Después de que el CEO de Anthropic, Dario Amodei, dijera a finales de febrero que la empresa no permitiría que su modelo Claude se utilizara para la vigilancia doméstica masiva ni para armas totalmente autónomas, altos cargos del Pentágono afirmaron que no tienen intención de utilizar la IA para la vigilancia doméstica e insisten en que las empresas privadas no pueden establecer límites vinculantes sobre la forma en que el ejército estadounidense emplea las herramientas de IA.
El pasado mes de julio, el jefe de inteligencia digital y artificial del Pentágono, Doug Matty, anunció la adjudicación de contratos de hasta 200 millones de dólares cada uno a cuatro empresas tecnológicas -Anthropic, Google, OpenAI y xAI- para proporcionar modelos avanzados de IA para misiones del Departamento de Defensa. Matty dijo que el departamento tenía la intención de acelerar la adopción de IA comercial para "tareas esenciales de misiones conjuntas" en el "dominio de combate", pero el Pentágono dio pocos detalles operativos, citando la seguridad nacional.

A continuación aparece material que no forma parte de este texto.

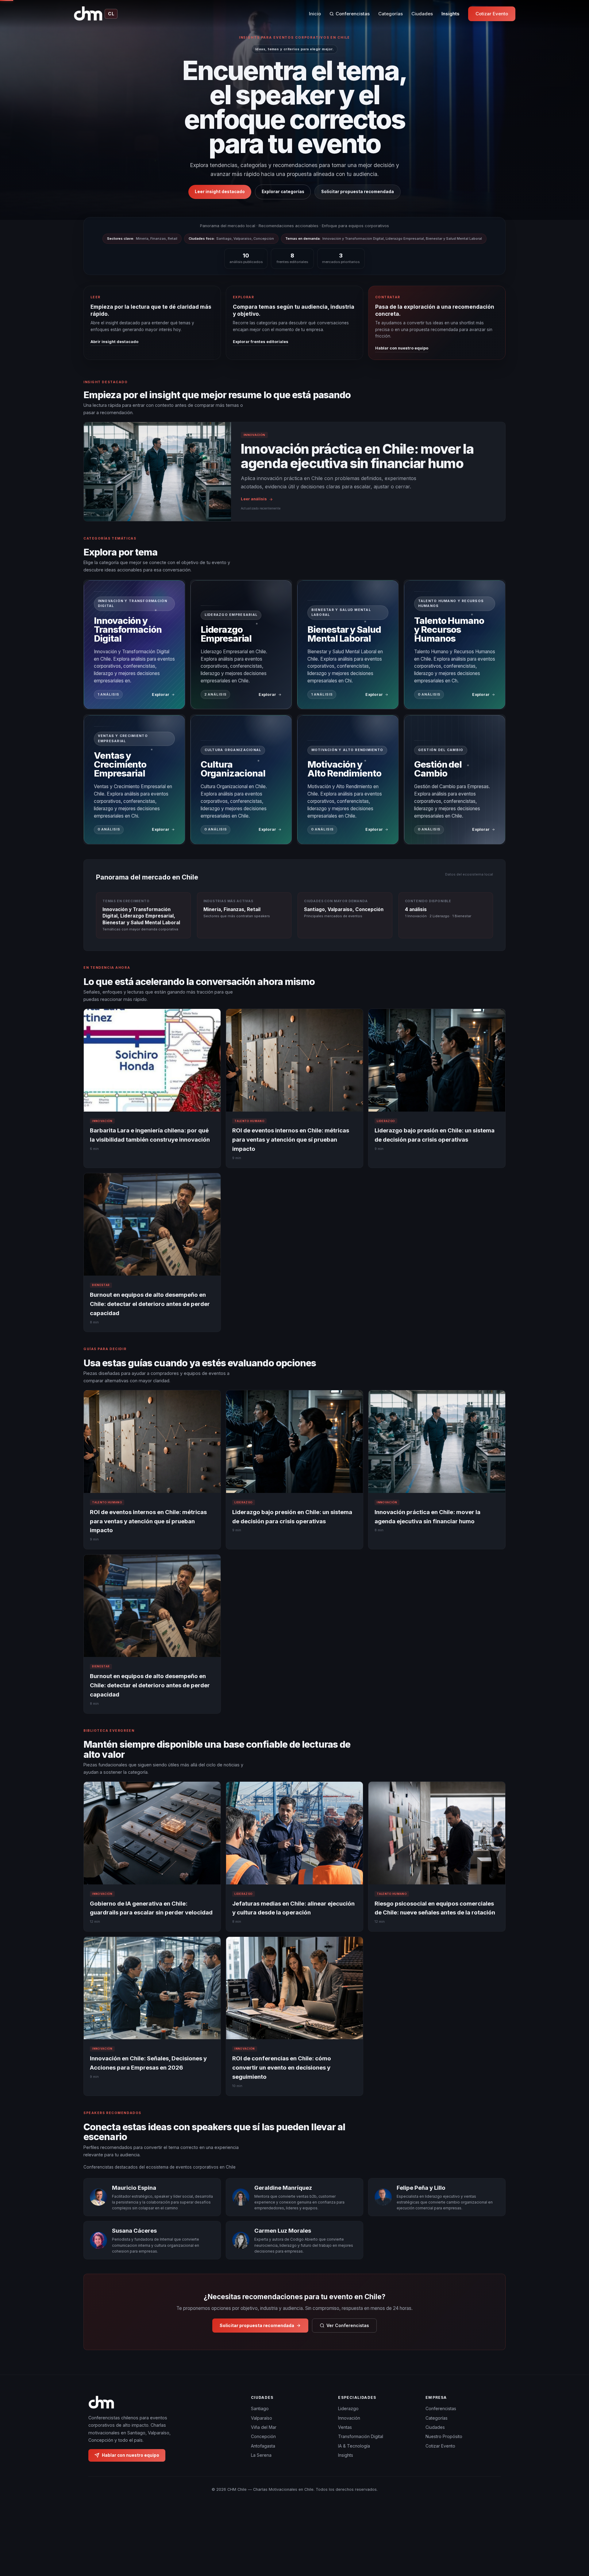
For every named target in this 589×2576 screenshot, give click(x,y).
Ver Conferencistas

Las relativamente opacas adjudicaciones volvieron a llamar la atención a finales de febrero, cuando Anthropic dijo que insistía en los límites para Claude en un "conjunto reducido de casos". En una declaración del 26 de febrero, Amodei dijo que apoyaba firmemente el uso de la IA para ayudar a defender a Estados Unidos y otras democracias, pero argumentó que algunas aplicaciones podrían socavar los valores democráticos, incluida la "vigilancia doméstica masiva" y las "armas totalmente autónomas", que describió como drones de combate autoguiados.
Altos funcionarios del Departamento de Defensa respondieron rebatiendo tanto la premisa como la influencia de la empresa. Según la información citada por The Nation, los funcionarios del Pentágono dijeron que no tienen intención de utilizar la IA para la vigilancia nacional y que los sistemas de armas no tripuladas seguirán bajo supervisión humana. Pero también argumentaron que los contratistas no deberían poder imponer sus propias condiciones de libertades civiles en las operaciones del Pentágono. Emil Michael, Subsecretario de Defensa para Investigación e Ingeniería, fue citado diciendo: "No dejaremos que ninguna empresa BigTech decida sobre las libertades civiles de los estadounidenses".

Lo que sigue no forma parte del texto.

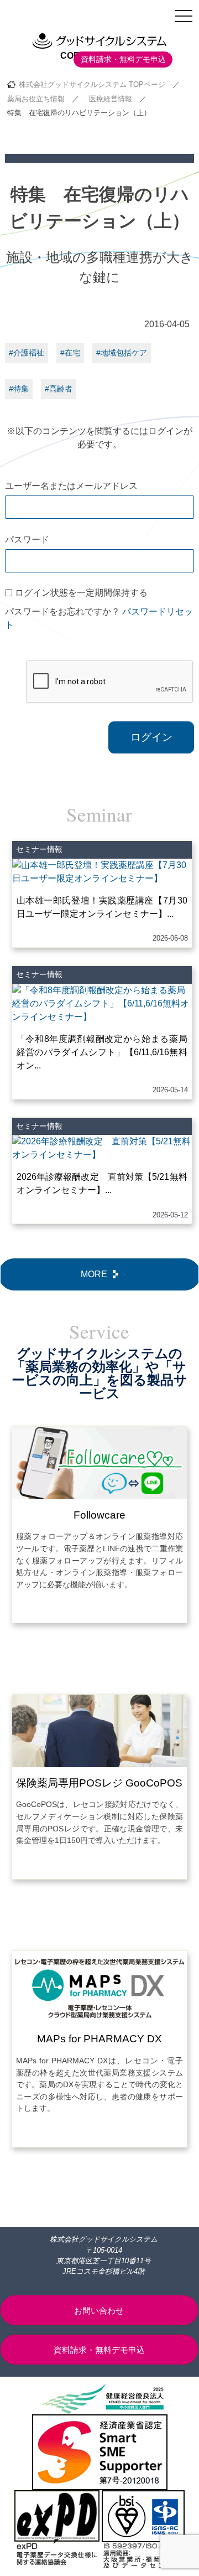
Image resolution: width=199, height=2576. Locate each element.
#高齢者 (58, 388)
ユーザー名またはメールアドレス (71, 486)
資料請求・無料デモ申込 (123, 59)
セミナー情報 (39, 849)
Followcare (99, 1515)
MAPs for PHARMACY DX (99, 2039)
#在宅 (70, 352)
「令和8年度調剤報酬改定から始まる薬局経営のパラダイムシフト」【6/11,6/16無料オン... (102, 1052)
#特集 (19, 388)
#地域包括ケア (121, 352)
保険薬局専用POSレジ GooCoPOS (99, 1783)
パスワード (27, 539)
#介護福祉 (26, 352)
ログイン (151, 737)
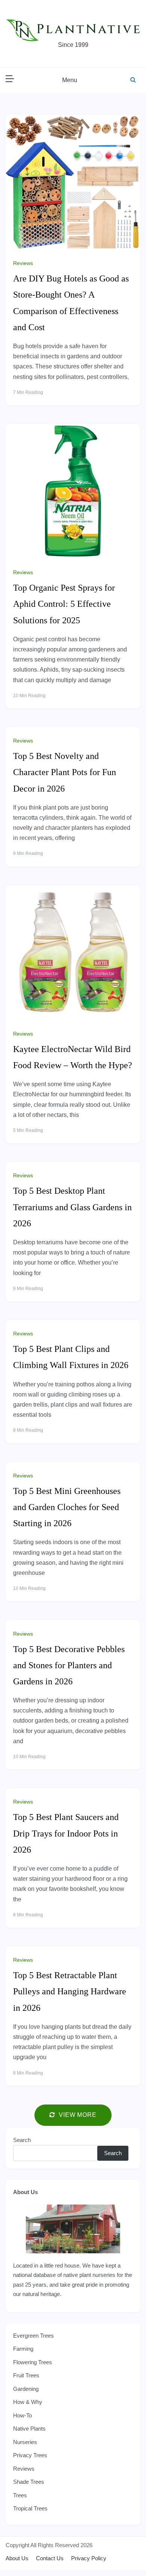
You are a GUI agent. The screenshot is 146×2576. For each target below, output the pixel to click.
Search (22, 2140)
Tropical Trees (30, 2508)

The Nation informó de que, durante las negociaciones, Michael también planteó otra cuestión sobre si Anthropic se opondría al uso de Claude en misiones relacionadas con la energía nuclear, como la defensa antimisiles, y que Amodei no se opuso a ese uso.
La disputa ha puesto de relieve una tensión más amplia entre el impulso del Pentágono para integrar la IA generativa en la inteligencia, la selección de objetivos y el desarrollo de armas, y las barreras que las empresas de IA dicen que necesitan para evitar un uso indebido. The Nation se refirió a los esfuerzos del Departamento de Defensa desde hace tiempo, como el Proyecto Maven, que comenzó utilizando IA para ayudar a analizar vídeos de drones en busca de objetivos potenciales, y la iniciativa Collaborative Operations in Denied Environment (CODE) de DARPA, que ha trabajado en la autonomía de grupos de drones que operan bajo reglas preestablecidas.
La política oficial del Pentágono en materia de autonomía se describe en la Directiva 3000.09 del Departamento de Defensa, que establece que las armas autónomas y semiautónomas deben diseñarse de modo que los mandos y operadores puedan ejercer "niveles apropiados de juicio humano sobre el uso de la fuerza". Los críticos han argumentado que la flexibilidad de la política sigue dejando margen para una autonomía que podría reducir significativamente el control humano en tiempo real.
A medida que la IA se integra cada vez más en la planificación y las operaciones militares, el enfrentamiento entre el Pentágono y Anthropic pone de relieve una cuestión sin resolver en el centro de la expansión de la IA en el ejército estadounidense: cómo conciliar la rápida adopción de sistemas comerciales con la exigencia de límites aplicables a la vigilancia nacional y la delegación de fuerza letal a las máquinas.